Do not open this blog with food in your mouth!
Friday, May 15, 2009
So, on April 28th, I did something I never thought I'd do again - I bought a two-piece bathing suit. See, I've done a great job of maintaining a 20 pound weight loss from last year (lost from July - October). I hadn't really been working out much since the first of November. Okay, so I really hadn't been working out at all. BUT, I maintained all winter - even through the holidays. THAT is an achievement in and of itself! Still, I wanted more...or less, would be more appropriate. I started this journey wanting to lose 30 pounds total. Just picked that number out of thin air more than anything. I figured at 30 pounds lighter my body would look and feel the way I wanted it to. And I'm so close to being there - heck, I got 2/3 of the way there and I STOPPED!!! So, I bought this little pink and black two piece and I actually propped it on my nightstand with the top draped around my alarm clock so that every morning, I have to reach OVER the suit to hit the snooze button.
LOL I know it's crazy, but there have been mornings when this tangible symbol of what I'm working so hard for has been the straw that dragged the camel out of bed.
NOW I've been invited to a friend's pool party on June 14. 30 days from yesterday. And this is the only bathing suit I've got. The only one. And I have to wear it. In front of people. My husband gave me a gift certificate to go tanning for Christmas and I've kinda been saving it for this time of year. As a reward for changing so much in my life.

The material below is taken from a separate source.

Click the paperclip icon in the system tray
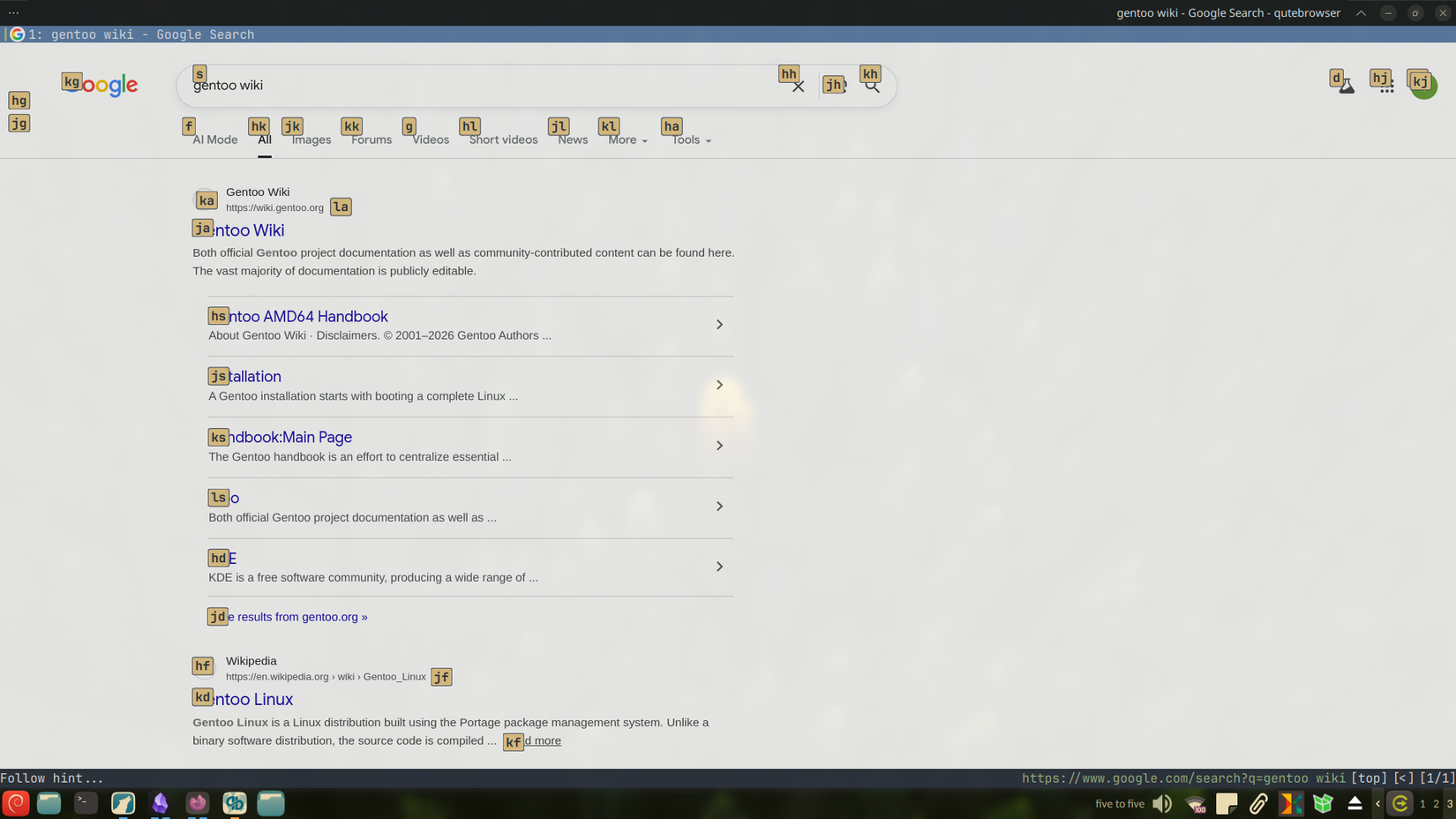1456x819 pixels. [x=1258, y=803]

A year ago, I would have eaten fast food 4 or 5 days this week - sometimes two meals a day. A year ago, I would have had pop with every meal. A year ago I would have gotten winded going from my basement upstairs to my bedroom. A year ago I would never have even tried this little number ON, much LESS taken my picture and posted it in a blog! Yes, I've still got a little way to go. But I can finish what I started. I know I can. And I'll wear this suit this summer. And I won't be embarrassed. I'll be kinda proud, even. As much for all the healthy changes I've made in my life as anything!